An investigation by German regional public broadcasters reported Wednesday that Scholz’s chancellery is pushing to approve efforts by Chinese state-owned shipping giant Cosco to buy a foothold in a container port in Hamburg, ignoring warnings from six federal ministries, including the Greens’ Vice Chancellor Robert Habeck, amid fears of risky economic over-dependence on Beijing.

Just as Germany is finally grasping the consequences of energy dependency on Russia, more attention is now also shifting to the depths of its interlocked trade relationship with China that gives Beijing massive leverage over Berlin.

Under the terms of the Cosco deal, first agreed in September 2021 and subject to regulatory approval, the company would secure a minority 35 percent stake in the container terminal at Tollerort, one of three such sites inside the sprawling Hamburg complex.

The acquisition is part of a broader strategic gambit by Beijing to gain control over infrastructure critical to its globe-spanning Belt and Road trade initiative, a network of transport connections intended to link China’s factories with rich Western markets.

Cosco already owns stakes in Europe’s two largest ports at Rotterdam and Antwerp, while it also controls the port of Piraeus in Athens and is behind a scheme to expand an inland rail terminal at Duisburg where the Ruhr and the Rhine rivers meet and which is a focal point for overland freight arriving from China’s industrial hubs.

Another piece in the puzzle

A stake in Hamburg, Europe’s third largest port, is just another piece in that puzzle for Beijing, and many don’t like it. The logic of encouraging Chinese investment is that those ports would then be favored by Chinese shippers that take their business there. That sparks a race among Northern European ports to come to arrangements with the Chinese.

Habeck, whose economy ministry is overseeing a review of the deal under an investment screening process, has repeatedly said Germany is rethinking its overall trade policy with China.

“I’m leaning towards the fact that we don’t allow that,” Habeck told Reuters in September about the Cosco deal.

According to the report out Thursday, Habeck’s ministry has been trying to get the issue on the agenda of a federal Cabinet meeting in order to formally oppose Cosco’s port acquisition.

However, Scholz’ chancellery has instead demanded that the ministries draft a compromise that can be approved as the clock ticks down to an end-of-October legal deadline for the government to make a call.

Data extract:
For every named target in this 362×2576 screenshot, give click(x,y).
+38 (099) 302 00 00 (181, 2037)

Task list:
**1.** Answer these from the passage on the Cosco port deal:
(a) What size of stake would Cosco secure, and in which terminal?
(b) Which two ports does the passage name as Europe's two largest?
(c) When is the legal deadline for the government to decide?
**2.** Transcribe the passage on the Cosco port deal word for word, everything from "A stake in Hamburg, Europe’s" down to "the Cosco deal.".
**3.** Carry on the passage about Cosco's bid for a Hamburg port stake from the point where it stops.

Answers given:
**1.**
(a) A minority 35 percent stake in the container terminal at Tollerort.
(b) Rotterdam and Antwerp.
(c) The end of October.

**2.**
A stake in Hamburg, Europe’s third largest port, is just another piece in that puzzle for Beijing, and many don’t like it. The logic of encouraging Chinese investment is that those ports would then be favored by Chinese shippers that take their business there. That sparks a race among Northern European ports to come to arrangements with the Chinese.

Habeck, whose economy ministry is overseeing a review of the deal under an investment screening process, has repeatedly said Germany is rethinking its overall trade policy with China.

“I’m leaning towards the fact that we don’t allow that,” Habeck told Reuters in September about the Cosco deal.

**3.**
“If the government does not pass a resolution to prohibit the transaction before the end of the deadline, the transaction is legally deemed cleared,” said Kai Neuhaus, a Brussels-based lawyer and expert in investment audits of the law firm CMS.

That would give Scholz a piece of good news to present during his planned trip to Beijing scheduled for November 3 and 4.

A government spokeswoman said the chancellery does not comment on ongoing investment review proceedings, citing business and trade secrets.

Port call

Scholz ran Hamburg, one of Germany’s richest states, as mayor for seven years until 2018, during which local trade with China boomed. About 30 percent of the container goods handled in Hamburg come from or are sent to China, according to port operator Hamburger Hafen und Logistik (HHLA).

Locally, Scholz’ Social Democrats are in favor of getting the Cosco deal done, arguing it will lead to extra investment in the terminal and create jobs.

“This is in the tradition of church tower, or provincial, politics, doing a favor for the city-state of Hamburg above the national interest,” said Reinhard Bütikofer, a prominent Green MEP who has long been hawkish on China.

He said the issue was about national security, and called efforts to stymie discussion of the deal within the Cabinet “extraordinary.”

But Hans-Jörg Heims, a HHLA spokesman, said that the issue had been unduly politicized, emphasizing that China wasn’t buying a stake in the port itself but rather investing in a part of a company that ran the terminal.

Cosco would have no access, for example, to internal IT systems and won’t own land, Heims said, and would only have one of three managing directors.

“They’re pursuing token politics,” he said of opponents to the deal. “I am just concerned about the hundreds of jobs that depend on this.”

No veto

Still, there remain serious concerns over the degree to which China’s state-backed companies are involved in critical German infrastructure with the port just one part of a discussion that also includes critical telecoms infrastructure.

Earlier this week, Bruno Kahl, the head of the BND, Germany’s foreign security service, warned against the country becoming “painfully dependent” on China during a Bundestag committee debate on foreign investment.

“We are very, very critical about the participation of China in critical infrastructure,” said Kahl during the session.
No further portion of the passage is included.